- [Task goal]
Copy the items below, swapping every "computer-use agent" for "desktop assistant" and leaving everything else untouched.
--- begin Material provided ---
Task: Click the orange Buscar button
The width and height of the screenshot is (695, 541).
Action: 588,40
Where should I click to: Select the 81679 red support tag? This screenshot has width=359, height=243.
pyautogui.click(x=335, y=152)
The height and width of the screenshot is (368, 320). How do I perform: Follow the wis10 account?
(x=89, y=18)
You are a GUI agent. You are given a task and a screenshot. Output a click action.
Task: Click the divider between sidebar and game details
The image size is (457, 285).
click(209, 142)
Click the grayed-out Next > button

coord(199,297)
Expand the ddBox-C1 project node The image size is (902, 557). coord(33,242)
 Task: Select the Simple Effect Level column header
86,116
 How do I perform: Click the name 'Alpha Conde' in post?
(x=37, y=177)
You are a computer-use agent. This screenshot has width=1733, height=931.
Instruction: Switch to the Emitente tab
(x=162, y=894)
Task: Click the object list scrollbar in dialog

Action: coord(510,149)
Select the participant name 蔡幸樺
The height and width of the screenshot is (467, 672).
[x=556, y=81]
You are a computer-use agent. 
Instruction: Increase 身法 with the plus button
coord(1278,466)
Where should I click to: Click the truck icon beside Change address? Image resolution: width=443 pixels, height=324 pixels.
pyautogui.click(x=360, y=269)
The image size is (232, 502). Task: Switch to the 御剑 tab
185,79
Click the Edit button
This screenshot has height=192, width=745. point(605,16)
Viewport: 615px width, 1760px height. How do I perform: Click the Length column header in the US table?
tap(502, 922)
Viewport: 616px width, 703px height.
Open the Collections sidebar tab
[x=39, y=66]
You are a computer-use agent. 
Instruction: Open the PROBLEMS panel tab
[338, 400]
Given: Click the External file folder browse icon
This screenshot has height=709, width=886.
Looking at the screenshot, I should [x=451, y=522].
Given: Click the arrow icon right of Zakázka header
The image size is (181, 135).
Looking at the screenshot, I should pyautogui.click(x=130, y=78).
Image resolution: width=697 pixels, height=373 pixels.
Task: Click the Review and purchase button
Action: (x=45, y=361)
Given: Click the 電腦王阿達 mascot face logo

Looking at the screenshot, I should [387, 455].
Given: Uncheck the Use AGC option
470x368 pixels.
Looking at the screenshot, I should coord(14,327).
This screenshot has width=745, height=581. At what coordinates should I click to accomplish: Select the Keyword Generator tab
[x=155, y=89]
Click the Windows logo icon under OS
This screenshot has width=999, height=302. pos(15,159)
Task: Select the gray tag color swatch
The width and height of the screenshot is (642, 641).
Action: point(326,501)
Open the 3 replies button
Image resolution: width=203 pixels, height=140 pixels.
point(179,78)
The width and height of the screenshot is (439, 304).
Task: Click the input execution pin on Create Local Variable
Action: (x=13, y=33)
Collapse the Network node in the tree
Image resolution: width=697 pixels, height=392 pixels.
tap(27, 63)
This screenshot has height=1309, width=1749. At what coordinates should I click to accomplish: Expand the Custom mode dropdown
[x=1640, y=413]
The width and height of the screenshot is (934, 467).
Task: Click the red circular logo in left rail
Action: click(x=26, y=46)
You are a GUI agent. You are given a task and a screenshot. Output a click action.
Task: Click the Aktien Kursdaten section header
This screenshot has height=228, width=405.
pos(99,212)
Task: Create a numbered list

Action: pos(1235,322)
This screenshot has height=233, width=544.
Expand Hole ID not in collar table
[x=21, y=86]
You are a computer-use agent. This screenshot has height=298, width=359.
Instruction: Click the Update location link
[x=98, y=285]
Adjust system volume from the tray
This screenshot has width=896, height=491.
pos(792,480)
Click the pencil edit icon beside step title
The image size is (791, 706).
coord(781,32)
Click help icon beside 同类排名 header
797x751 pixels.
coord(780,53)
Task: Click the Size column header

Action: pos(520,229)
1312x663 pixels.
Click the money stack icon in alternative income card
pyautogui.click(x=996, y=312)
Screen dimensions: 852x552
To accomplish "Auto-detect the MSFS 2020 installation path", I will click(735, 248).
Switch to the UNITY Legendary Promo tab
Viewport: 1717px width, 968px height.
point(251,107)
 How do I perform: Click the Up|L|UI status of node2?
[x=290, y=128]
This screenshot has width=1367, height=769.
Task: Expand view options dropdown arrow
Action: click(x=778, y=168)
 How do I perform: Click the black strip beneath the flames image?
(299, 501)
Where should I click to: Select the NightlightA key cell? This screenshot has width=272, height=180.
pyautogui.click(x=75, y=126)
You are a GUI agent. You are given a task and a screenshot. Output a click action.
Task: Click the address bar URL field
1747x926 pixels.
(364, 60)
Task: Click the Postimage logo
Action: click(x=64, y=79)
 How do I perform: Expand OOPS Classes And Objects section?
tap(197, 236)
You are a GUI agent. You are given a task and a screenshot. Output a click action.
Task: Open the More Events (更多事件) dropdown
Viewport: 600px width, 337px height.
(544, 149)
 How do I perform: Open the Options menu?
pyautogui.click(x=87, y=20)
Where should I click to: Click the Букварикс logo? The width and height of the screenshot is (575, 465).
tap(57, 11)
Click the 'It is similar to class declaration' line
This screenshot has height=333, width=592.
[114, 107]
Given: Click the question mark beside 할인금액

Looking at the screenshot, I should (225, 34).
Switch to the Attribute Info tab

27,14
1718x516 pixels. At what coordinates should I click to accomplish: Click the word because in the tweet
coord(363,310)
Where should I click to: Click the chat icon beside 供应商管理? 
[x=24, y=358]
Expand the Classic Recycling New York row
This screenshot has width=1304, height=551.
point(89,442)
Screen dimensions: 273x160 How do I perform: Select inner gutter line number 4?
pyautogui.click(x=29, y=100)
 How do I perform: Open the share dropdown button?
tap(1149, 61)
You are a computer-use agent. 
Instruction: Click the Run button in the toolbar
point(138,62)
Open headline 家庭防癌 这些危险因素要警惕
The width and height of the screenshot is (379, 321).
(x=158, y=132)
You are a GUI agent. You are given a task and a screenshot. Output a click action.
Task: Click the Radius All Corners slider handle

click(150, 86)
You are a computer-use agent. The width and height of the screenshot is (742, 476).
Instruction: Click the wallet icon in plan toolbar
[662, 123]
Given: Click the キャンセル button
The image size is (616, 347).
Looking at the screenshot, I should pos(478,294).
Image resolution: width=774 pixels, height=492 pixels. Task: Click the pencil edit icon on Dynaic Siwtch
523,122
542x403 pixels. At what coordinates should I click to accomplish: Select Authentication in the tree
--- end Material provided ---
- [Worked answer]
Task: Click the orange Buscar button
The width and height of the screenshot is (695, 541).
Action: 588,40
Where should I click to: Select the 81679 red support tag? This screenshot has width=359, height=243.
pyautogui.click(x=335, y=152)
The height and width of the screenshot is (368, 320). How do I perform: Follow the wis10 account?
(x=89, y=18)
You are a GUI agent. You are given a task and a screenshot. Output a click action.
Task: Click the divider between sidebar and game details
The image size is (457, 285).
click(209, 142)
Click the grayed-out Next > button

coord(199,297)
Expand the ddBox-C1 project node The image size is (902, 557). coord(33,242)
 Task: Select the Simple Effect Level column header
86,116
 How do I perform: Click the name 'Alpha Conde' in post?
(x=37, y=177)
You are a desktop assistant. This screenshot has width=1733, height=931.
Instruction: Switch to the Emitente tab
(x=162, y=894)
Task: Click the object list scrollbar in dialog

Action: coord(510,149)
Select the participant name 蔡幸樺
The height and width of the screenshot is (467, 672).
[x=556, y=81]
You are a desktop assistant. 
Instruction: Increase 身法 with the plus button
coord(1278,466)
Where should I click to: Click the truck icon beside Change address? Image resolution: width=443 pixels, height=324 pixels.
pyautogui.click(x=360, y=269)
The image size is (232, 502). Task: Switch to the 御剑 tab
185,79
Click the Edit button
This screenshot has height=192, width=745. point(605,16)
Viewport: 615px width, 1760px height. How do I perform: Click the Length column header in the US table?
tap(502, 922)
Viewport: 616px width, 703px height.
Open the Collections sidebar tab
[x=39, y=66]
You are a desktop assistant. 
Instruction: Open the PROBLEMS panel tab
[338, 400]
Given: Click the External file folder browse icon
This screenshot has height=709, width=886.
Looking at the screenshot, I should [x=451, y=522].
Given: Click the arrow icon right of Zakázka header
The image size is (181, 135).
Looking at the screenshot, I should pyautogui.click(x=130, y=78).
Image resolution: width=697 pixels, height=373 pixels.
Task: Click the Review and purchase button
Action: (x=45, y=361)
Given: Click the 電腦王阿達 mascot face logo

Looking at the screenshot, I should [387, 455].
Given: Uncheck the Use AGC option
470x368 pixels.
Looking at the screenshot, I should coord(14,327).
This screenshot has width=745, height=581. At what coordinates should I click to accomplish: Select the Keyword Generator tab
[x=155, y=89]
Click the Windows logo icon under OS
This screenshot has width=999, height=302. pos(15,159)
Task: Select the gray tag color swatch
The width and height of the screenshot is (642, 641).
Action: point(326,501)
Open the 3 replies button
Image resolution: width=203 pixels, height=140 pixels.
point(179,78)
The width and height of the screenshot is (439, 304).
Task: Click the input execution pin on Create Local Variable
Action: (x=13, y=33)
Collapse the Network node in the tree
Image resolution: width=697 pixels, height=392 pixels.
tap(27, 63)
This screenshot has height=1309, width=1749. At what coordinates should I click to accomplish: Expand the Custom mode dropdown
[x=1640, y=413]
The width and height of the screenshot is (934, 467).
Task: Click the red circular logo in left rail
Action: click(x=26, y=46)
You are a GUI agent. You are given a task and a screenshot. Output a click action.
Task: Click the Aktien Kursdaten section header
This screenshot has height=228, width=405.
pos(99,212)
Task: Create a numbered list

Action: pos(1235,322)
This screenshot has height=233, width=544.
Expand Hole ID not in collar table
[x=21, y=86]
You are a desktop assistant. This screenshot has height=298, width=359.
Instruction: Click the Update location link
[x=98, y=285]
Adjust system volume from the tray
This screenshot has width=896, height=491.
pos(792,480)
Click the pencil edit icon beside step title
The image size is (791, 706).
coord(781,32)
Click help icon beside 同类排名 header
797x751 pixels.
coord(780,53)
Task: Click the Size column header

Action: pos(520,229)
1312x663 pixels.
Click the money stack icon in alternative income card
pyautogui.click(x=996, y=312)
Screen dimensions: 852x552
To accomplish "Auto-detect the MSFS 2020 installation path", I will click(735, 248).
Switch to the UNITY Legendary Promo tab
Viewport: 1717px width, 968px height.
point(251,107)
 How do I perform: Click the Up|L|UI status of node2?
[x=290, y=128]
This screenshot has width=1367, height=769.
Task: Expand view options dropdown arrow
Action: click(x=778, y=168)
 How do I perform: Click the black strip beneath the flames image?
(299, 501)
Where should I click to: Select the NightlightA key cell? This screenshot has width=272, height=180.
pyautogui.click(x=75, y=126)
You are a GUI agent. You are given a task and a screenshot. Output a click action.
Task: Click the address bar URL field
1747x926 pixels.
(364, 60)
Task: Click the Postimage logo
Action: click(x=64, y=79)
 How do I perform: Expand OOPS Classes And Objects section?
tap(197, 236)
You are a GUI agent. You are given a task and a screenshot. Output a click action.
Task: Open the More Events (更多事件) dropdown
Viewport: 600px width, 337px height.
(544, 149)
 How do I perform: Open the Options menu?
pyautogui.click(x=87, y=20)
Where should I click to: Click the Букварикс logo? The width and height of the screenshot is (575, 465).
tap(57, 11)
Click the 'It is similar to class declaration' line
This screenshot has height=333, width=592.
[114, 107]
Given: Click the question mark beside 할인금액

Looking at the screenshot, I should (225, 34).
Switch to the Attribute Info tab

27,14
1718x516 pixels. At what coordinates should I click to accomplish: Click the word because in the tweet
coord(363,310)
Where should I click to: Click the chat icon beside 供应商管理? 
[x=24, y=358]
Expand the Classic Recycling New York row
This screenshot has width=1304, height=551.
point(89,442)
Screen dimensions: 273x160 How do I perform: Select inner gutter line number 4?
pyautogui.click(x=29, y=100)
 How do I perform: Open the share dropdown button?
tap(1149, 61)
You are a desktop assistant. 
Instruction: Click the Run button in the toolbar
point(138,62)
Open headline 家庭防癌 这些危险因素要警惕
The width and height of the screenshot is (379, 321).
(x=158, y=132)
You are a GUI agent. You are given a task and a screenshot. Output a click action.
Task: Click the Radius All Corners slider handle

click(150, 86)
You are a desktop assistant. The width and height of the screenshot is (742, 476).
Instruction: Click the wallet icon in plan toolbar
[662, 123]
Given: Click the キャンセル button
The image size is (616, 347).
Looking at the screenshot, I should pos(478,294).
Image resolution: width=774 pixels, height=492 pixels. Task: Click the pencil edit icon on Dynaic Siwtch
523,122
542x403 pixels. At what coordinates should I click to accomplish: Select Authentication in the tree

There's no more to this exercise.